Allianz Powervolley Milano: il dopo Civitanova secondo Piazza e Piano

Pubblicato il autore: Raffaele Mileo Segui


Milano – Vedere il bicchiere mezzo pieno è la filosofia di coach Roberto Piazza, tecnico della Allianz Powervolley Milano che, dopo la sconfitta della sua Milano con Civitanova, non fa drammi e anzi proietta la sua visione ai miglioramenti che la squadra che allena può ancora fare.
Il 3-0 subito in terra marchigiana ha certamente lasciato delusione nell’ambiente meneghino, ma a queste emozioni si associa il rammarico per non aver sfruttato pienamente le occasioni che Piano e compagni hanno avuto a disposizione e non hanno concretizzato a dovere.
Si riparte dunque dagli aspetti positivi. Quelli che primo set a parte, Milano ha potuto mettere in mostra contro la Lube, come il secondo set, condotto fino alla fine quando, con una palla set a favore, Civitanova ha piazzato il break del 26-24, o come il terzo set, in cui la banda di coach Piazza ha trovato il 15 pari.
Elementi di valore che tuttavia non sono bastati per portare via punti dall’Eurosuole, ma che hanno impensierito la Lube come dimostrano le parole degli avversari De Cecco, De Giorgi e Simon che sottolineano le difficoltà incontrate con Milano.
” Abbiamo commesso qualche errore di troppo nel primo set – analizza coach Piazza -, mentre nel secondo set non ci siamo presi un rischio completo, ma solo mezzo rischio. Dovremo imparare a prenderci più rischi. A me piace sempre guardare il bicchiere mezzo pieno. Siamo riusciti a giocarci con Civitanova un set alla pari, un altro set quasi alla pari. Sappiamo che la differenza tra noi e la Lube è grande e la dobbiamo colmare, consci di tutto quello che abbiamo fatto finora. Milano può migliorare tanto. E dovrà farlo se vuole arrivare a delle posizioni di classifica che le competono. Ci prendiamo quello che abbiamo fatto finora. Sappiamo che per rimanere in alto bisogna rischiare qualcosa e proveremo a farlo tutti insieme“.

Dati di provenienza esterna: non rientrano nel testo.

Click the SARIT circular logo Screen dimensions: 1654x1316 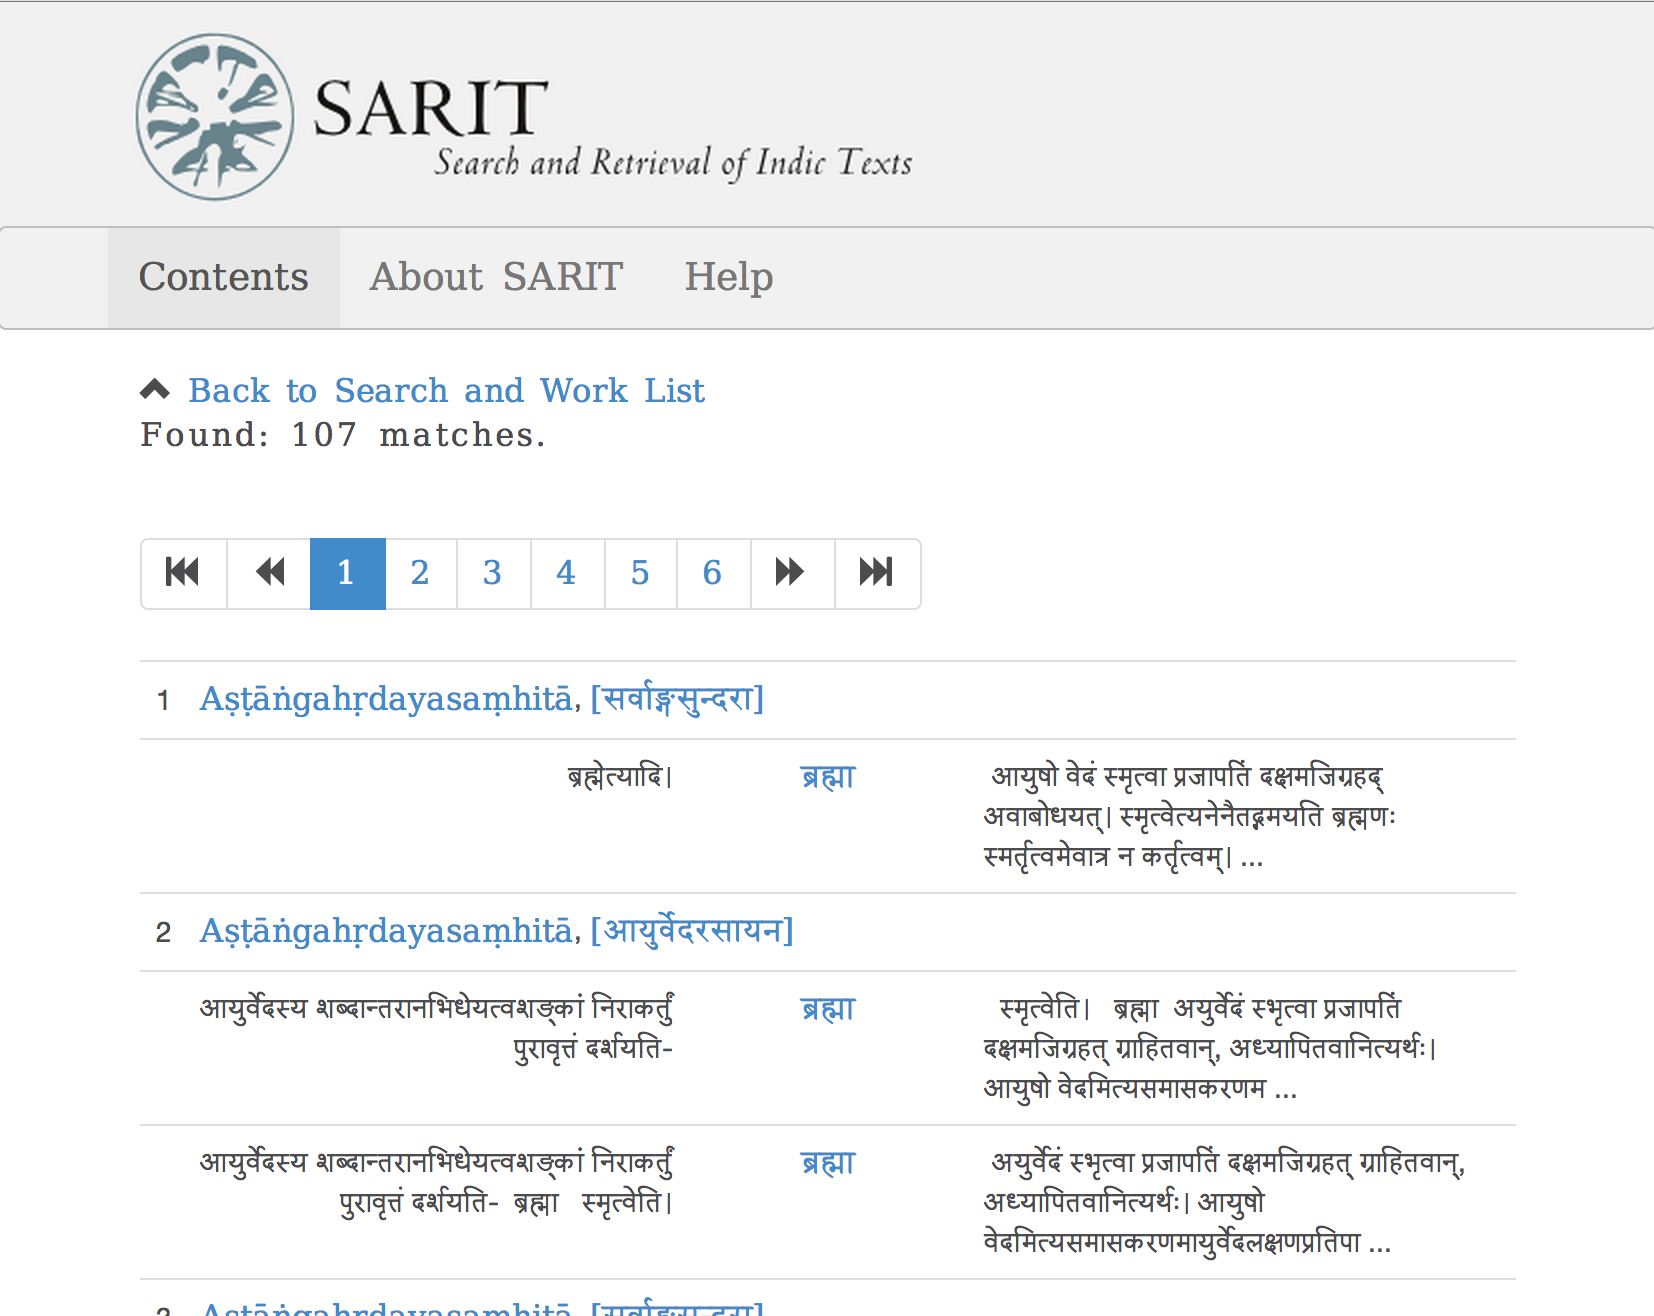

Sulla stessa lunghezza d’onda si esprime anche il capitano della Allianz Powervolley  Matteo Piano: “Ci è mancata aggressività in alcuni momenti ed anche qualche rischio in più. Quando giochi con squadra di questa caratura e la differenza la fanno solo così pochi palloni, significa che si tratta di sfumature, Le sfumature però cambiano i colori“.